> _Vorliegender Text_:
Um an andern Verstand zu bemerken, muß man selbst Verstand haben; und wie viel Prälaten und Prioren zählen wir also wohl, die im Stande sind, so etwas zu bemerken? Freylich sahen die Klöster bey der Aufnahme der Kandidaten auf ein gutes Attestat, und eine hübsche lateinische Anrede; aber man konnte dieses erhalten, und die andere sich machen lassen, und dabey doch ein schwacher Kopf seyn.

> _Kurze Aufgabe 1_: Schreiben Sie aus den Einträgen alles von der Zeile mit "The image size is (780, 418)." bis hinunter zur Zeile mit "point(1027,456)" samt den Anweisungen erneut ab. Multiplizieren Sie dabei jede Koordinate in den Antworten mit 1,8 und runden Sie auf ganze Zahlen, wobei halbe aufgerundet werden.

> _Liste der Einträge_:

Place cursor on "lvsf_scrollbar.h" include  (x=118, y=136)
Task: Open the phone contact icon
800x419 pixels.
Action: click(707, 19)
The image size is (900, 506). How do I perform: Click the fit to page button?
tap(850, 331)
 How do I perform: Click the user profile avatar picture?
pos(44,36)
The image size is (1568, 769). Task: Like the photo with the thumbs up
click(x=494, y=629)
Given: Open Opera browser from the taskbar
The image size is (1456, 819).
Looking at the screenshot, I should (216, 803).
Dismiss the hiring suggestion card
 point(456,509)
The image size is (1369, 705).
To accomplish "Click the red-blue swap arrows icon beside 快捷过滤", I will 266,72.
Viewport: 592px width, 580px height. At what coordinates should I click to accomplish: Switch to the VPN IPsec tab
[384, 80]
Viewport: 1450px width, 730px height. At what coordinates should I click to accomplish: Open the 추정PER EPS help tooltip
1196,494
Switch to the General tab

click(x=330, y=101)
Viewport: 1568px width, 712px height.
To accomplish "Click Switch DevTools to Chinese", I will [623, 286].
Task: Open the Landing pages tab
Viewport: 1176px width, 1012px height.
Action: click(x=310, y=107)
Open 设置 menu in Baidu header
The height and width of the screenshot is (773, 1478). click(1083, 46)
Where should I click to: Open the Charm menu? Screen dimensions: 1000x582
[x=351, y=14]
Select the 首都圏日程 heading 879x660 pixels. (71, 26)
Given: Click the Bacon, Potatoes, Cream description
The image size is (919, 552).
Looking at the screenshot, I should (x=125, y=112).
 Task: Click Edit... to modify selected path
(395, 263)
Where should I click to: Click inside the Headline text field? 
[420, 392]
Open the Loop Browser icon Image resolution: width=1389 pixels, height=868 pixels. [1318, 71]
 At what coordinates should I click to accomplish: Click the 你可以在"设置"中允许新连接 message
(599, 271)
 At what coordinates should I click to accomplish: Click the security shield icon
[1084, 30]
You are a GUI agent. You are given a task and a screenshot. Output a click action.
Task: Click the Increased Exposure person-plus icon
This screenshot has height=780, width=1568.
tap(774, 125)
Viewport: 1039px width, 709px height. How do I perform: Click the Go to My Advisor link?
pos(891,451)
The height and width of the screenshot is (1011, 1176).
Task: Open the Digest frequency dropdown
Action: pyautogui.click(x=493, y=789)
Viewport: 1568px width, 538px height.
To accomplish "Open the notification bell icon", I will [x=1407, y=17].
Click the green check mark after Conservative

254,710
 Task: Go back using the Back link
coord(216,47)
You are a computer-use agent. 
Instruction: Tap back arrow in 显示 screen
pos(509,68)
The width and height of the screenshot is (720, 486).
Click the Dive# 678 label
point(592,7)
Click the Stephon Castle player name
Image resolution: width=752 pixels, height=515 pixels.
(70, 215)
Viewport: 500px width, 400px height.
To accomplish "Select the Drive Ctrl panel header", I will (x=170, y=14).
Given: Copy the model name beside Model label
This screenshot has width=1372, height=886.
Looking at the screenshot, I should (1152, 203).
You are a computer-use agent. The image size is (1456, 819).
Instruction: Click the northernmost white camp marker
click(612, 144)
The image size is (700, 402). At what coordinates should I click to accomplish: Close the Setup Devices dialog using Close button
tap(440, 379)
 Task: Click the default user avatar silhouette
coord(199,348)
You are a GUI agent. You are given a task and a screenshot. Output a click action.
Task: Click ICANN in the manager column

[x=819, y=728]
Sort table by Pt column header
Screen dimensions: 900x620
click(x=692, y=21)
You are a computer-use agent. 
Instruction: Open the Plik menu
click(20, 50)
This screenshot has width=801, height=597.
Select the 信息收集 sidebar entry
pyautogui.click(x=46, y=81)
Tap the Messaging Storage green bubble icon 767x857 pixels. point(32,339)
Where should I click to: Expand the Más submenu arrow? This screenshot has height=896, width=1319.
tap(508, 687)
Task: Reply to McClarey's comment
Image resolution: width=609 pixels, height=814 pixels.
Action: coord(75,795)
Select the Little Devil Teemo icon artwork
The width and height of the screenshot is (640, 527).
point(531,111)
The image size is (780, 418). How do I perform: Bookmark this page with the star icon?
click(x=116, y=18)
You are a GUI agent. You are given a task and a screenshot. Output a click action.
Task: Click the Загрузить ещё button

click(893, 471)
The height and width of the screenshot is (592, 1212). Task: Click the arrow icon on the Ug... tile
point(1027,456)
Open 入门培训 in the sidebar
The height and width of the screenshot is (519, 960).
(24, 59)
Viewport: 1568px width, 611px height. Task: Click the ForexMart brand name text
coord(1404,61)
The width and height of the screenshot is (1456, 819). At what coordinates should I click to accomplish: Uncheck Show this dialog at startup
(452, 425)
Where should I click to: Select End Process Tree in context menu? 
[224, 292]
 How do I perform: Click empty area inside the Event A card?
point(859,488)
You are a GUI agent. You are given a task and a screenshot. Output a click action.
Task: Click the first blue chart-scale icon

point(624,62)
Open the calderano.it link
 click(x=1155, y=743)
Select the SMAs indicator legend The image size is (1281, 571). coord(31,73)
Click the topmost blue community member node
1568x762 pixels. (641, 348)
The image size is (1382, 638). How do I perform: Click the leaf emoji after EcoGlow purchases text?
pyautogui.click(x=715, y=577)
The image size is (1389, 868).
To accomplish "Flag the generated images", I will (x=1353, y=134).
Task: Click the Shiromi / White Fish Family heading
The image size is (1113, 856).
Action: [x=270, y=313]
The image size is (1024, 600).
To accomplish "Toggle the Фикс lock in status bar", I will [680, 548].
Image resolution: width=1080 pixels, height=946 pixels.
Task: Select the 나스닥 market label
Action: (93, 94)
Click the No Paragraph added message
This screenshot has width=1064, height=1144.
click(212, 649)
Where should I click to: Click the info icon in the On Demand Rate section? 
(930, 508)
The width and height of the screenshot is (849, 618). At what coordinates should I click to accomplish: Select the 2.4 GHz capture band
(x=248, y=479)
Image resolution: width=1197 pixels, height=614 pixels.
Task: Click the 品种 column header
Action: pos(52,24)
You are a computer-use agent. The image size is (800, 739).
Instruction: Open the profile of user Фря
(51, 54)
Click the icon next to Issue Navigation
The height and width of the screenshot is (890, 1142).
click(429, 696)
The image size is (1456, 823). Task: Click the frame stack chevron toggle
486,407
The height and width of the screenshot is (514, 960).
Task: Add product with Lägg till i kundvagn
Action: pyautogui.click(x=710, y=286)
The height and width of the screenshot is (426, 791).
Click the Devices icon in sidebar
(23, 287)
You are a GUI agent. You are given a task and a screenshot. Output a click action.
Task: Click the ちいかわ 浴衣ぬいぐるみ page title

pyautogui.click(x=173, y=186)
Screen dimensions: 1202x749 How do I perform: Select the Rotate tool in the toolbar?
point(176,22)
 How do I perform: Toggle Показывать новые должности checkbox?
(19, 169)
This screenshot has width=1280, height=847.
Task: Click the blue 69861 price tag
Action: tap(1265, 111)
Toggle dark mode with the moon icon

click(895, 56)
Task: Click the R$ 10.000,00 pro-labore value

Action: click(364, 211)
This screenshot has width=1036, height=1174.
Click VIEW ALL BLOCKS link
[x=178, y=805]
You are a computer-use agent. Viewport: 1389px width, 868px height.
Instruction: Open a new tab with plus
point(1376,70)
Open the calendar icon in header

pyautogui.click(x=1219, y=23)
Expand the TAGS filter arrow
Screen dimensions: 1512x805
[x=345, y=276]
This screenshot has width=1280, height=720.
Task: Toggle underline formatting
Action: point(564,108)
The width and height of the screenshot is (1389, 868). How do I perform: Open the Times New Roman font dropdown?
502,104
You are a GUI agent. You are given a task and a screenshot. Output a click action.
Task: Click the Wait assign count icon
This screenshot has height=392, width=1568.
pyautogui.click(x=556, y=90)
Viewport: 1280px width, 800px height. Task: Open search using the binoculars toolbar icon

> _Kurze Aufgabe 2_: Führen Sie den Text über Verstand und die Aufnahme von Kandidaten in die Klöster im Anschluss an seinen letzten Satz weiter.

> _Antwort 1_:
The image size is (780, 418). How do I perform: Bookmark this page with the star icon?
click(x=209, y=32)
You are a GUI agent. You are given a task and a screenshot. Output a click action.
Task: Click the Загрузить ещё button

click(1607, 848)
The height and width of the screenshot is (592, 1212). Task: Click the arrow icon on the Ug... tile
point(1849,821)

> _Antwort 2_:
Wäre es den Mönchklöstern Ernst, wahrhaft gute Köpfe zu besitzen, so würden sie diejenigen, die sie bereits durch Zufall besitzen, ganz anders behandeln. So aber sieht man leider, daß sie ihre junge hoffnungsvolle Männer in der Blüthe ersticken; ihnen die Hilfsmittel zur Entwicklung ihrer Fähigkeiten vorsetzlich entziehen; sie zum allgemeinen Gespötte machen – und bey jeder Gelegenheit auf die niederträchtigste Weise verfolgen; und so zeigen sie ja offenbar, daß sie entweder nicht wissen, was ein guter Kopf ist, oder daß sie keinen guten Kopf im Kloster haben wollen – – und so glauben wir sie wider den unbilligen Vorwurf: daß sie dem Staat seine besten Köpfe entziehen, hinlänglich vertheidiget zu haben.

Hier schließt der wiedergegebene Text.